В защиту Вертинского

В фокусе
3120 Копировать ссылку

Уже около двадцати лет каждый год 7 ноября группа москвичей приходит на сохранившийся, несмотря на разрушение, участок кладбища возле храма Всех святых на Соколе, чтобы воздать память и честь юнкерам, которые погибли в 1917 году при сопротивлении большевикам. Важный и благородный общественно-значимый поступок. Когда юнкера погибли, среди участников их похорон был Александр Николаевич Вертинский. Про то, что он видел и чувствовал на похоронах и вообще в тогдашней Москве, он написал песню.

Почему-то инициатор ежегодных мероприятий памяти в этот раз вступил в резкую и, на мой взгляд, несправедливую полемику с Вертинским, как бы разделяя ракурсы памяти. Думаю, что это неправильно. Мои соображения в связи с этим не претендуют на точность и полноту, но могут быть полезны для размышлений о том, как отражается на сегодняшнем дне то, что случилось в давнюю от нас по времени эпоху.

В сегодняшних условиях почти полного отсутствия разговора, эмоции вокруг публицистики и возможных ошибок в ней подчас накаляются непомерно, поэтому отдельно отмечу, что очень не хочу кого-либо обидеть, задеть более компетентные точки зрения или просто чьи-то устоявшиеся суждения. Мы привыкли воспринимать нашу историю не через учебники и документы, а через литературу. Мы даже не замечаем, насколько в нашем ощущении истории мы зависим от художественных образов и художественных зарисовок. В этом есть подмена, но мы не в силах ее преодолеть.

Весь XIX век заполнен трактовкой через литературные образы, самое начало XX века — тоже. Но потом наступает «перерыв» между началом Первой мировой войны и тем временем, когда уже полным ходом шла Гражданская война. Перерыв, который в литературе того времени отражен плохо и мало и для которого нам труднее, чем для других моментов более ранней и более поздней истории, найти подлинное и соответствующее масштабу эмоциональное отражение. Именно в этот перерыв «попадает» 1917 год с его Февралем и Октябрем. Полноценных художественных зарисовок этого критического момента российской истории несообразно мало.

Исторические события вершили люди с оружием и с бумажкой-мандатом, а люди словесности и вообще общество попросту многого не замечали или молчали, кардинально недооценивали важность происходящего.

# КОРОТКОЕ ЗАДАНИЕ 1
Согласуются ли с отрывком о Вертинском утверждения (a), (b) и (c)? Для каждого ответьте «да» или «нет» и дословно приведите решающие слова отрывка.
(a) Каждый год 7 ноября у храма Всех святых на Соколе чтят память юнкеров.
(b) По мнению автора, 1917 год богато отражен в художественной литературе.
(c) Вертинский был среди участников похорон юнкеров.
# КОРОТКОЕ ЗАДАНИЕ 2
Продолжите отрывок о Вертинском, начав сразу после его последнего предложения.
Следующий далее материал никак не связан с отрывком.

# ПРЕДОСТАВЛЕННЫЕ ЗАПИСИ
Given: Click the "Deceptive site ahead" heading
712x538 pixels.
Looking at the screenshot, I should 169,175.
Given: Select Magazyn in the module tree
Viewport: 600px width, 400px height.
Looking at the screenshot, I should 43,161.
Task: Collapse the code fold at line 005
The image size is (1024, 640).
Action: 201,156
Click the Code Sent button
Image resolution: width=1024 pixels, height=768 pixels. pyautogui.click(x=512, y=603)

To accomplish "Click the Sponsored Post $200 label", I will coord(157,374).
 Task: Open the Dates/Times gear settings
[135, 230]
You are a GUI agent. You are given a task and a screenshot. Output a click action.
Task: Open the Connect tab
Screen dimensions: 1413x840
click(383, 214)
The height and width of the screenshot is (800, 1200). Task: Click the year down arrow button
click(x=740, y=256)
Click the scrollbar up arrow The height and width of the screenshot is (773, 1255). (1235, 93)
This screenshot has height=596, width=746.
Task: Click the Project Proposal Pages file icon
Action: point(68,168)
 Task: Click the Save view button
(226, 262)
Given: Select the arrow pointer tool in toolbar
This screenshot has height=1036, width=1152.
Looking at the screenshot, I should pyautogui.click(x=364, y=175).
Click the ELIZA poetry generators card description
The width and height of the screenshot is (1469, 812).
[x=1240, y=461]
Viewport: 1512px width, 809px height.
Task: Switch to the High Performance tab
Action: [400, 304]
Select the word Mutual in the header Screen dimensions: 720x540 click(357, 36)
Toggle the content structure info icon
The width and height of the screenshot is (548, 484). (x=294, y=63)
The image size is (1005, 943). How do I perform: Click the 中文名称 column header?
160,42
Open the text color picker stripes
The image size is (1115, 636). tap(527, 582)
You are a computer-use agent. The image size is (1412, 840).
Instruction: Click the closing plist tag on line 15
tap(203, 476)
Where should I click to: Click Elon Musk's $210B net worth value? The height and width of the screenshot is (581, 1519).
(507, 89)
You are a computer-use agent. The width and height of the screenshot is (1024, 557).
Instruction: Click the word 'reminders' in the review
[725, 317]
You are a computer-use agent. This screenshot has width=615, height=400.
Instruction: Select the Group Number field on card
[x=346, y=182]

# ОЖИДАЕМЫЙ ОТВЕТ 1
(a) Да: «каждый год 7 ноября группа москвичей приходит на сохранившийся, несмотря на разрушение, участок кладбища возле храма Всех святых на Соколе, чтобы воздать память и честь юнкерам».
(b) Нет: «Полноценных художественных зарисовок этого критического момента российской истории несообразно мало».
(c) Да: «среди участников их похорон был Александр Николаевич Вертинский».

# ОЖИДАЕМЫЙ ОТВЕТ 2
После Октября 1917-го русские мастера словесности, которые во многом формировали общественное мнение и массовое сознание Петербурга и Москвы, почти не реагировали мыслью и словом на происходящее. Реагировали философы-веховцы, генералы, партийные деятели. Реагировал Владимир Короленко, тогда уже весьма пожилой. Американский посол в Петербурге Дэвид Лоуренс понимал, что происходит нечто исключительно серьезное и необходимо предпринять что-то очень продуманное в ответ. Но это были не те, кто оставил эмоциональный словесный след эпохи, кто составил ее образ, не те, кто своим образным словом пытался повлиять на нравственный климат вокруг себя.

А те, кто обязаны были видеть правду и кричать о ней на столичных улицах, — молчали, а потом, вскоре, во множестве своем стали звать совсем не туда, куда должны были бы, оправдывать и защищать то, что нельзя оправдывать и защищать.

Поэтому всякое, пускай и несовершенное, но искреннее художественное слово, сказанное именно в это время и про это время, представляет очень большую ценность. К таким словам и относится песня Вертинского «То, что я должен сказать» («Юнкерам»). Вот ее текст:

Я не знаю, зачем и кому это нужно,
Кто послал их на смерть недрожащей рукой?
Только так беспощадно, так зло и ненужно
Опустили их в Вечный Покой!
Осторожные зрители молча кутались в шубы,
И какая-то женщина с искаженным лицом
Целовала покойника в посиневшие губы
И швырнула в священника обручальным кольцом.

Закидали их ёлками, замесили их грязью
И пошли по домам под шумок толковать,
Что пора положить бы уж конец безобразию,
Что и так уже скоро, мол, мы начнем голодать.

И никто не додумался просто стать на колени
И сказать этим мальчикам, что в бездарной стране
Даже светлые подвиги — это только ступени
В бесконечные пропасти, к недоступной Весне!

Этот текст можно прочитывать по-разному, слышать можно по-разному. Но необходимо бережное отношение к смелому и искреннему, редкому художественному свидетельству эпохи.

Александр Николаевич Вертинский — человек по своей личной и творческой биографии противоречивый, ввиду богемной размытости его жизни в эмиграции и ввиду его неправдивых и унылых шагов в направлении официальной советской культуры, когда он приехал из эмиграции в СССР (пускай они были сделаны под сильным давлением и в условиях постоянного надзора, но это не оправдывает самого художника). Вертинский во многом не смог реализовать свой творческий потенциал. Тем не менее, он — в золотом фонде русской культуры как личность и как художник.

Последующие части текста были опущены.